Separate string by number of characters

Asked

Viewed 8,805 times

9

I’m developing a component to read the file sent by Dataprev with the list of monthly obituaries. This file is a TXT and every 210 characters is a different person.

The documentation can be seen in this link: SISOBI.

I’m used to separating data like this through a delimiter, using the Split(), but this one in particular has none, and is separated by number of characters.

I made the Action to send the file TXT for the application, and read the data contained in it.

Ex:

string exemplo = "13032015joao";

Of that string, I need to remove the data and put in variables such as:

int dia = 13;
int mes = 03;
int ano = 2015;
string nome = joao;

The number of character is fixed, example:

Day will always be 2 characters, and after it will always come the month with 2 characters, and after the year... And so until the end of 210 characters.

Using the Split() if it had a delimiter, it would look something like this:

var exemplo = "13|03|2015|joao";
 string[] stringSeparators = new string[] { "|" };
            var result = nomeDescrypt.Split(stringSeparators, StringSplitOptions.None);

var dia = Convert.ToInt32(result[0]);
var Mes= Convert.ToInt32(result[1]);
var Ano= Convert.ToInt32(result[2]);
var Nome= Convert.ToInt32(result[3]);

My question is: How to separate one string, delimiting by number of characters?

Man controller to read the file is like this:

[HttpPost]
        public ActionResult Index(HttpPostedFileBase file)
        {
            //verifica se o arquivo está nulo
            if (file == null)
            {
                TempData["MensagemError"] = "Erro ao realizar o upload do arquivo!";
                return View("Index");
            }

            //Salvar o arquivo txt
            string path = Path.Combine(Server.MapPath("~/App_Data/Uploads/" + file.FileName));
            file.SaveAs(path);

            //Realiza a leitura do arquivo txt
            var fileContents = System.IO.File.ReadAllText(path);

            //testar se está lendo o arquivo
        TempData["Mensagem"] = fileContents;

            return RedirectToAction("Index");
        }

Example of layot:

000028000280000016427201412310000000000MARCIO SEARA RIBEIRO                                                        MARIA PETANIA DE OLIVEIRA SEARA 19780306201412319442067052500000000000000000000007657          
000028000290000016428201412310000000000MAIRE VALENTIM DA SILVA                                                     MAIRE VALENTIM DA SILVA         19281105201412310387867350700000000000000000000007657  
  • What happens when the record is less than 210 characters long? The layout is filled with spaces?

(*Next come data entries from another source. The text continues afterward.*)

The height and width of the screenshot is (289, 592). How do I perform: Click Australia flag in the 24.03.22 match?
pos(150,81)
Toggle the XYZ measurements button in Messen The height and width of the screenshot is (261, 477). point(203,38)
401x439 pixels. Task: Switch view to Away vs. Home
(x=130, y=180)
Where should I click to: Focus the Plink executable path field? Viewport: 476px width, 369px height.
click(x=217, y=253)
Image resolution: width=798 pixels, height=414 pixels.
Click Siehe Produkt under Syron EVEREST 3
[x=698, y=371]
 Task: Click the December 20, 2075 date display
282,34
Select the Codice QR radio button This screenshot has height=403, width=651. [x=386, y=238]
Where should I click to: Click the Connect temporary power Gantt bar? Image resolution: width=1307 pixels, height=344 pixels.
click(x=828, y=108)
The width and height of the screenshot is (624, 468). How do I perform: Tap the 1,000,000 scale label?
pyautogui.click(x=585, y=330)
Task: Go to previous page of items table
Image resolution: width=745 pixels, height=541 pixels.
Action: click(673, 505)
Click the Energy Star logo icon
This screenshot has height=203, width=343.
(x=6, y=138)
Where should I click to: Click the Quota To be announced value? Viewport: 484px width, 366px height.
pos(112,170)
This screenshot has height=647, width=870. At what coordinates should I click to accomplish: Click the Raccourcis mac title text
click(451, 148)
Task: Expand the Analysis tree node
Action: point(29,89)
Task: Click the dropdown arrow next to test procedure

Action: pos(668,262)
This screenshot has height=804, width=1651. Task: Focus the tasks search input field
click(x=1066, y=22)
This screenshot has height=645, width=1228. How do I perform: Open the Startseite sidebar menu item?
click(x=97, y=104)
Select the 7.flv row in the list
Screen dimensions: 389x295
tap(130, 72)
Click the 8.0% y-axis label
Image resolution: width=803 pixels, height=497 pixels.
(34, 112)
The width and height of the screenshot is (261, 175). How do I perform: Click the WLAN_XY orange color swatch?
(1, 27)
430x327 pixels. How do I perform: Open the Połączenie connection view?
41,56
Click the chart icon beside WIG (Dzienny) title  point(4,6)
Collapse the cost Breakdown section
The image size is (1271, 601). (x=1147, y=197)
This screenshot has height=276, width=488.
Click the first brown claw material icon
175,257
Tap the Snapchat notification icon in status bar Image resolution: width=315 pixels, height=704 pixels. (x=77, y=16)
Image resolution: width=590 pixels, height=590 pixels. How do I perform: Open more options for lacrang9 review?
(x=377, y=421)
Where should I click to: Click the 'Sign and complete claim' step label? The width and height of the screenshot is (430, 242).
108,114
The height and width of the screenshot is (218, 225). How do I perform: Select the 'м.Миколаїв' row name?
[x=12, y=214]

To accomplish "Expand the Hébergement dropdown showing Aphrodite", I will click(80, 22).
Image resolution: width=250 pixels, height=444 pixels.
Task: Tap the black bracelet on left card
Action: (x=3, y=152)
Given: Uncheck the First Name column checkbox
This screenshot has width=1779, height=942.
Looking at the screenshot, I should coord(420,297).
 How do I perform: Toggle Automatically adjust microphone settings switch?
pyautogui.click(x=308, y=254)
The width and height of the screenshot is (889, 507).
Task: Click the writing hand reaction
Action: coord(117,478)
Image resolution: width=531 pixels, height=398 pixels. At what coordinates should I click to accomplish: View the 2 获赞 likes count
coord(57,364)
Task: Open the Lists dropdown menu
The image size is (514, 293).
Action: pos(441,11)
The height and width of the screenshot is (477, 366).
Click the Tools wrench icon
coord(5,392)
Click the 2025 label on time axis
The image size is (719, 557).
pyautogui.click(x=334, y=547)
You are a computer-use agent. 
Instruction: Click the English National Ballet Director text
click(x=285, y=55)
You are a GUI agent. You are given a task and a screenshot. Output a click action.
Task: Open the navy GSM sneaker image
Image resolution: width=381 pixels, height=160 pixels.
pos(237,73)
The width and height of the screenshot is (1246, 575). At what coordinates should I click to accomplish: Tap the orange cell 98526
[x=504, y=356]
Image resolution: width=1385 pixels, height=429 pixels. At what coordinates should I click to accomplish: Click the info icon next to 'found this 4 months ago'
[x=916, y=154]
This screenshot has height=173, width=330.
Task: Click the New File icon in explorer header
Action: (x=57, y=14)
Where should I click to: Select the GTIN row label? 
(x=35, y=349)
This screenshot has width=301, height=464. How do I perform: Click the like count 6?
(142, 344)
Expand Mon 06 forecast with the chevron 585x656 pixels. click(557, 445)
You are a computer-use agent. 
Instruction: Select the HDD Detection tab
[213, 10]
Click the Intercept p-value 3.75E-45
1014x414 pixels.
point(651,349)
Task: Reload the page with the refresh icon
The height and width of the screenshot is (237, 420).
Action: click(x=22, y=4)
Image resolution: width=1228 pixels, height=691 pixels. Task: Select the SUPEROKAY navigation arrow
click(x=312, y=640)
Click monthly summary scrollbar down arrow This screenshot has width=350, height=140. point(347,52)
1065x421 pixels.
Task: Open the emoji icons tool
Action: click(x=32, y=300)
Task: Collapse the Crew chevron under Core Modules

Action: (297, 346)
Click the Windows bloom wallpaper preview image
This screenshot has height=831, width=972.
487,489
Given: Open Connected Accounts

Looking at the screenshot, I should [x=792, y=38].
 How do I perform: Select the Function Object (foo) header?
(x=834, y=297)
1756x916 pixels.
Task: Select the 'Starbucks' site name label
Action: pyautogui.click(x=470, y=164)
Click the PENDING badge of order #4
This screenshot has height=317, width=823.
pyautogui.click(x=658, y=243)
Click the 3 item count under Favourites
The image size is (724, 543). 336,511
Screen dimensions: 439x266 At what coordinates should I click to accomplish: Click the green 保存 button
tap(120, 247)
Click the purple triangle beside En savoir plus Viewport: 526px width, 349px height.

  • @Ciganomorrisonmendez It will always be 210 characters, because the layout is filled with spaces or "0". I added an Example in the question.

1 answer

8


The method you are looking for is the Substring():

using static System.Convert;
using static System.Console;
                    
public class Program {
    public static void Main() {
        var exemplo = "13032015joao";
        var dia = ToInt32(exemplo.Substring(0, 2));
        var mes = ToInt32(exemplo.Substring(2, 2));
        var ano = ToInt32(exemplo.Substring(4, 4));
        var nome = exemplo.Substring(8);
        WriteLine(dia);
        WriteLine(mes);
        WriteLine(ano);
        WriteLine(nome);
    }
}

Behold working in the ideone. And in the .NET Fiddle. Also put on the Github for future reference.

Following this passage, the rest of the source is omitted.